Since only a count is wanted, work out how many lines in the material below contain the word "computer" and return that number.

# [Data records]
[Start of section]
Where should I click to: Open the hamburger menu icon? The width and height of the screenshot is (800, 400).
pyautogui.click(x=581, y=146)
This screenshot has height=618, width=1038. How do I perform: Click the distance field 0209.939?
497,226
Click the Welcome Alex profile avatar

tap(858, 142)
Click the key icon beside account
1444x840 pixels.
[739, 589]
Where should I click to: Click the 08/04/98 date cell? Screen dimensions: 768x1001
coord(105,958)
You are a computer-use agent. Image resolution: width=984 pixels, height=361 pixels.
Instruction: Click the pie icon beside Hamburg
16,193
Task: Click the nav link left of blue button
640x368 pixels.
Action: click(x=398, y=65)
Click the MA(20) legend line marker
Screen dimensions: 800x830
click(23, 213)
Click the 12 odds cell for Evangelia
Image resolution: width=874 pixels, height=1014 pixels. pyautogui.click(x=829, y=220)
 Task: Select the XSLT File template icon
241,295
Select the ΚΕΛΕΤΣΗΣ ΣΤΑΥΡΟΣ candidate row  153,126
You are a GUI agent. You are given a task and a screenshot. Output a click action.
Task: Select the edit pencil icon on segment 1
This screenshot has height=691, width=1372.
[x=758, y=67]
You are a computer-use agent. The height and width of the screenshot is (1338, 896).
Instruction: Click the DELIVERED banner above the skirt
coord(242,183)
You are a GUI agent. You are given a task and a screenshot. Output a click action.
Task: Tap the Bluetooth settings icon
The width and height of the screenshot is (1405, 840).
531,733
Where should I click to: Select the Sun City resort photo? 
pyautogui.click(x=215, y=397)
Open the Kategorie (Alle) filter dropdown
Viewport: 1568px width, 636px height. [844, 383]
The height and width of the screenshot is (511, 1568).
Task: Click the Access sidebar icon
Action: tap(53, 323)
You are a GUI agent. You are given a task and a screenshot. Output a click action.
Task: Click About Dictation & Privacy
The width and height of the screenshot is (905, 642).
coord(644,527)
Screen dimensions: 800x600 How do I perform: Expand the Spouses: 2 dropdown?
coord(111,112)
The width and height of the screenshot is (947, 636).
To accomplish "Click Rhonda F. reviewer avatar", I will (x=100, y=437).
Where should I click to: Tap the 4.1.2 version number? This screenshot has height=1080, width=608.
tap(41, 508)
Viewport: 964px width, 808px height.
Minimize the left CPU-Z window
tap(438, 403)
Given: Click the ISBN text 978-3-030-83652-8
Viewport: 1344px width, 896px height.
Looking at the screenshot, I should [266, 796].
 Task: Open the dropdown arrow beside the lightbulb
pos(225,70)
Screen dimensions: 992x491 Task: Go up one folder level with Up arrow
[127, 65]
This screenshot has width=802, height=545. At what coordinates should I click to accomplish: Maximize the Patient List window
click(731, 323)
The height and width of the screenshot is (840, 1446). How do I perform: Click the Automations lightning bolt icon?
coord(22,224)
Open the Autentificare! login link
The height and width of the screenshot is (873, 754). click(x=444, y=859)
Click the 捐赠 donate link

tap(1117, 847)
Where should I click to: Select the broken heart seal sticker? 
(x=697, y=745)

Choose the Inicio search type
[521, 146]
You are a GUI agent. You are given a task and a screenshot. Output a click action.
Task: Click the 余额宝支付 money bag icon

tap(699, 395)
[End of section]
# [Answer space]
2